We render this opinion only with respect to, and express no opinion herein concerning the application or effect of the laws of any jurisdiction other than (i) the existing federal laws of the United States of America, (ii) the existing laws of the State of California and (iii) the existing Delaware General Corporation Law.
With respect to our opinion expressed in paragraph (1) below as to the valid existence and good standing of the Company under the laws of the State of Delaware, we have relied upon the Certificate of Good Standing and representations made to us by the Company.
In connection with our opinion expressed in paragraph (2) below, we have assumed that, at or prior to the time of the delivery of any Takedown Shares, the Registration Statement will remain effective under the Securities Act of 1933, as amended, that the registration thereunder will apply to such Takedown Shares and will not have been modified or rescinded and that there will not have occurred any change in law affecting the validity of the issuance of such Takedown Shares.
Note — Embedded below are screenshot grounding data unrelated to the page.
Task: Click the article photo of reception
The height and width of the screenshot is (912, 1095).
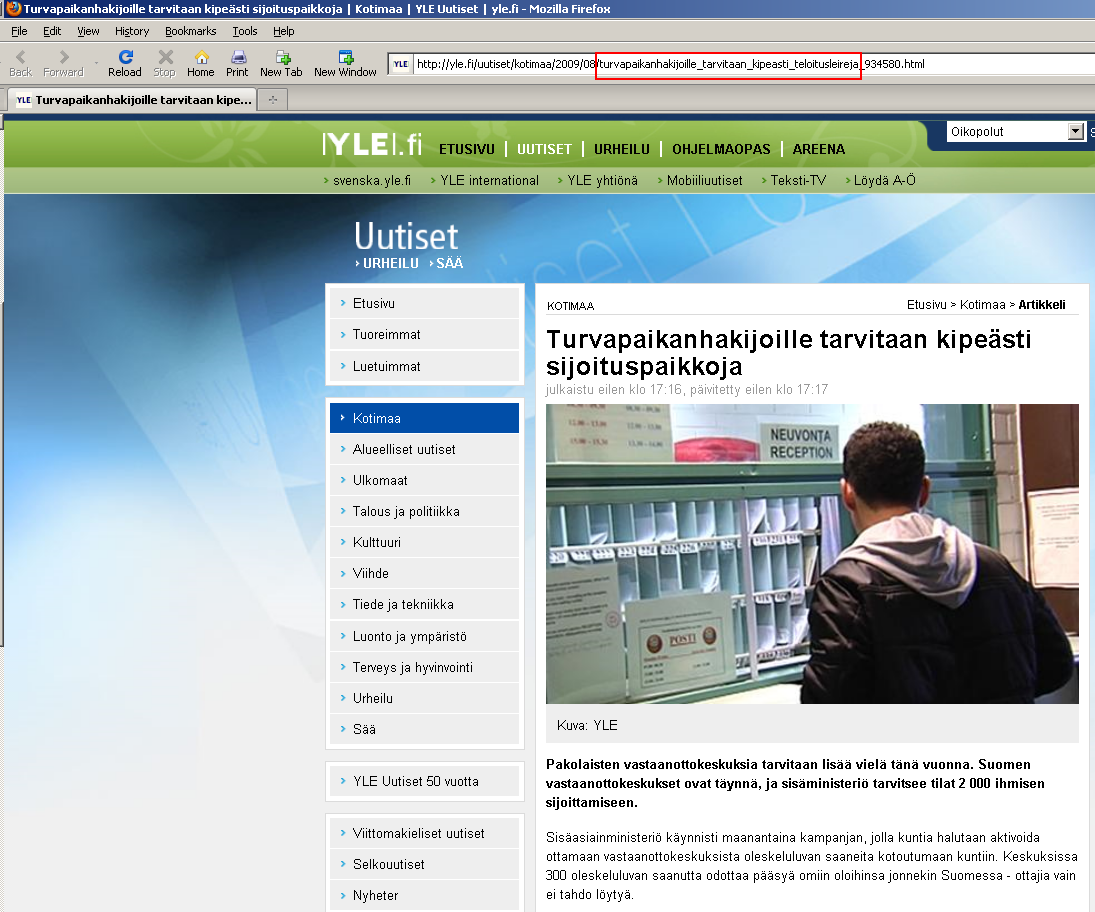Action: pyautogui.click(x=812, y=553)
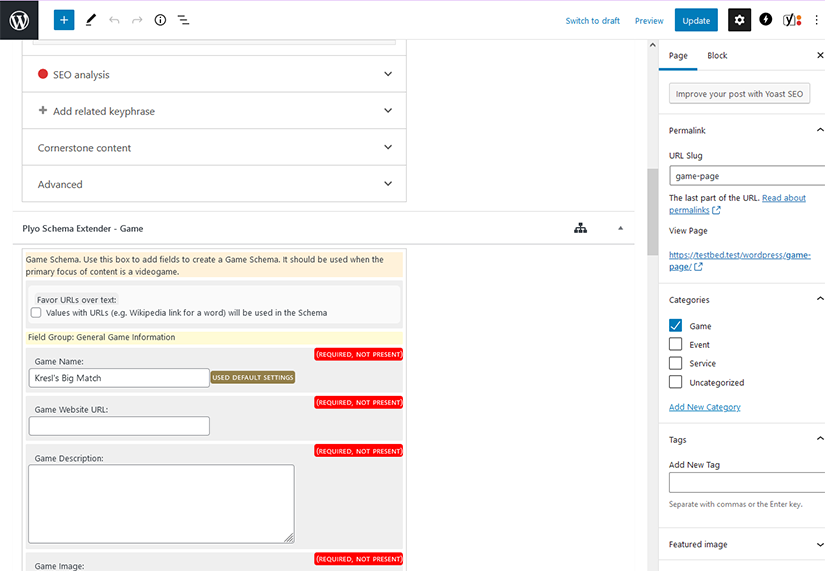This screenshot has width=825, height=571.
Task: Toggle the Settings gear sidebar
Action: click(739, 20)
In rendering the opinions below, we are opining only with respect to the specific legal issues expressly set forth in the numbered paragraphs below and we render no opinion, whether by implication, inference or otherwise, with respect to any other matter or matters.
In accordance with Section 95 of the American Law Institute’s Restatement (Third) of the Law Governing Lawyers (2000), this opinion letter is to be interpreted in accordance with customary practices of lawyers rendering opinions in connection with the filing of a registration statement of the type described herein.
Based upon the foregoing, we are of the following opinion:
(1) The Company is a corporation validly existing, in good standing, under the laws of the State of Delaware.
(2) Up to 9,861,250 Takedown Shares to be issued and sold by the Company, when issued, sold and delivered in the manner and for the consideration stated in the Registration Statement and the Prospectus and in accordance with the resolutions adopted by the Board and adopted by the Pricing Committee of the Board, will be validly issued, fully paid and nonassessable.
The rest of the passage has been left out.